Namun, dari hasil penelusuran yang tersedia saat ini, rincian penting soal besaran tarif yang diusulkan, daftar barang yang terdampak, serta tahap pembahasan resmi antara Beijing dan Washington belum dapat diverifikasi secara independen dari sumber yang cukup kuat. Karena itu, angka-angka spesifik yang beredar perlu dibaca hati-hati sampai ada konfirmasi dari otoritas terkait atau media internasional kredibel lainnya.

Perang dagang AS-China berawal dari kebijakan tarif timbal balik yang membuat biaya impor sejumlah produk melonjak, terutama pada barang industri, teknologi, dan komponen manufaktur. Dalam beberapa putaran negosiasi, kedua pihak beberapa kali menunjukkan minat untuk menurunkan tensi, tetapi kesepakatan yang benar-benar menyeluruh kerap tertahan oleh isu akses pasar, subsidi industri, dan kekhawatiran soal ketergantungan strategis.

Jika usulan pemangkasan tarif ini benar diajukan, langkah tersebut bisa dibaca sebagai upaya China menjaga stabilitas hubungan ekonomi dengan mitra dagang terbesarnya sekaligus mencegah dampak lanjutan pada ekspor dan rantai pasok global. Bagi AS, setiap sinyal pelonggaran tarif juga berpotensi menjadi ruang tawar untuk menekan biaya bagi importir dan pelaku usaha domestik yang terdampak kenaikan harga.
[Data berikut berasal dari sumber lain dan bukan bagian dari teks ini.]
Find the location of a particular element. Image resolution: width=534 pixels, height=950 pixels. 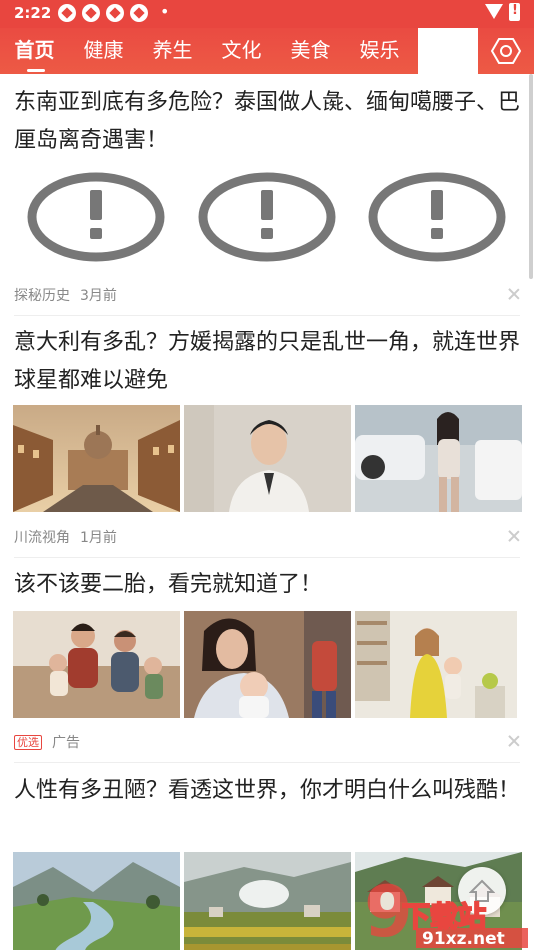

wifi-icon is located at coordinates (494, 12).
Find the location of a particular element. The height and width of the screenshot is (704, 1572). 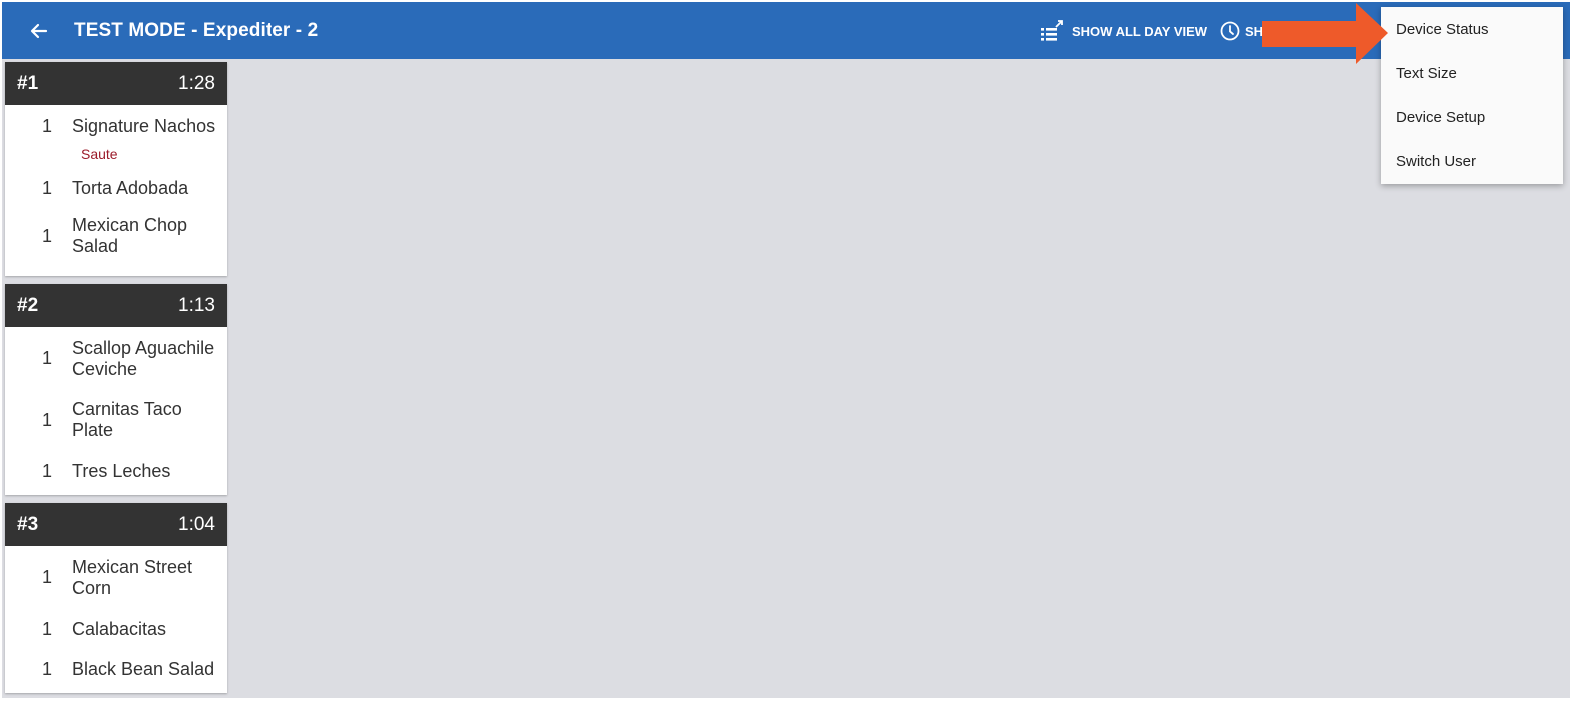

item-name: Scallop Aguachile Ceviche is located at coordinates (144, 358).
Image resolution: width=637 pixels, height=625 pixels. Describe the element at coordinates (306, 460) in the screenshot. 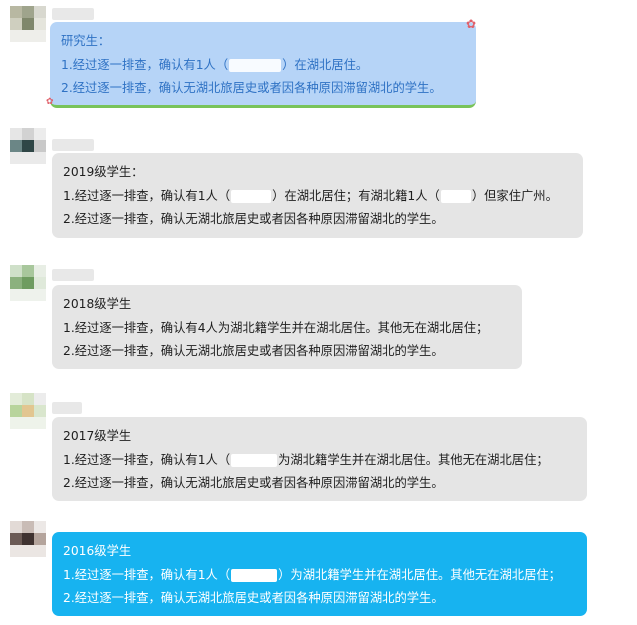

I see `message-line: 1.经过逐一排查，确认有1人（ 为湖北籍学生并在湖北居住。其他无在湖北居住；` at that location.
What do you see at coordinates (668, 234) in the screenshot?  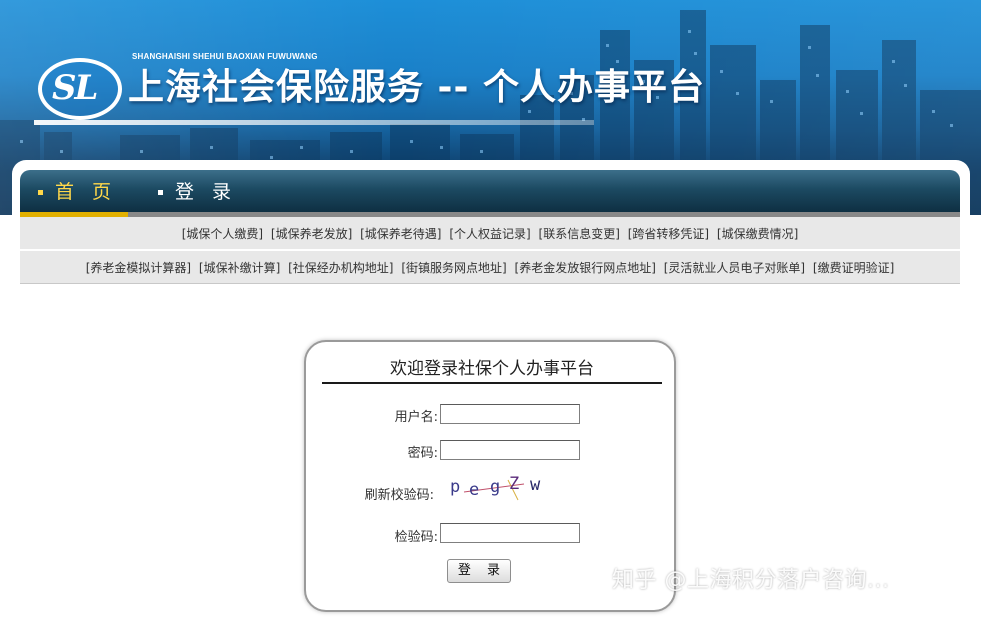 I see `link-cross-province-transfer: [跨省转移凭证]` at bounding box center [668, 234].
Sejumlah pengamat perdagangan biasanya menilai bahwa pembahasan tarif antara dua ekonomi terbesar dunia jarang berdiri sendiri. Isu ini hampir selalu terkait dengan pertanyaan yang lebih luas, seperti perlindungan industri dalam negeri, keamanan teknologi, hingga keseimbangan neraca perdagangan. Karena itu, setiap usulan pengurangan tarif akan sangat bergantung pada apakah kedua pihak melihat keuntungan politik dan ekonomi yang cukup untuk melanjutkannya.
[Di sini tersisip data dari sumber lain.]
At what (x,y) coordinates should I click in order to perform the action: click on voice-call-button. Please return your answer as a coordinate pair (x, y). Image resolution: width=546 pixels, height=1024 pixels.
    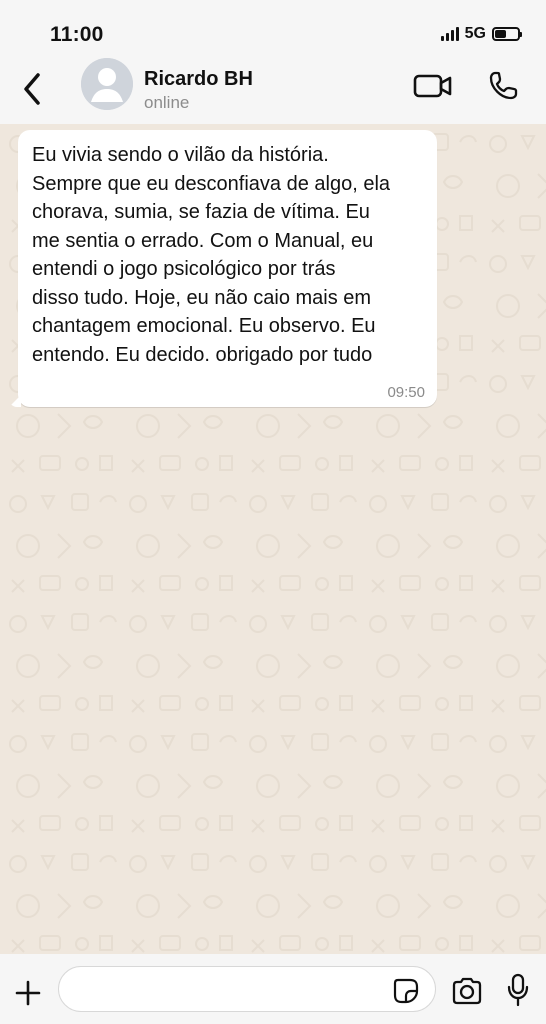
    Looking at the image, I should click on (503, 86).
Sampai saat ini, perkembangan paling penting yang perlu dipantau adalah apakah usulan tersebut benar masuk ke meja negosiasi resmi dan apakah Washington merespons dengan langkah serupa. Tanpa itu, rencana pemangkasan tarif hanya akan menjadi sinyal diplomatik yang belum tentu berujung pada perubahan kebijakan yang nyata.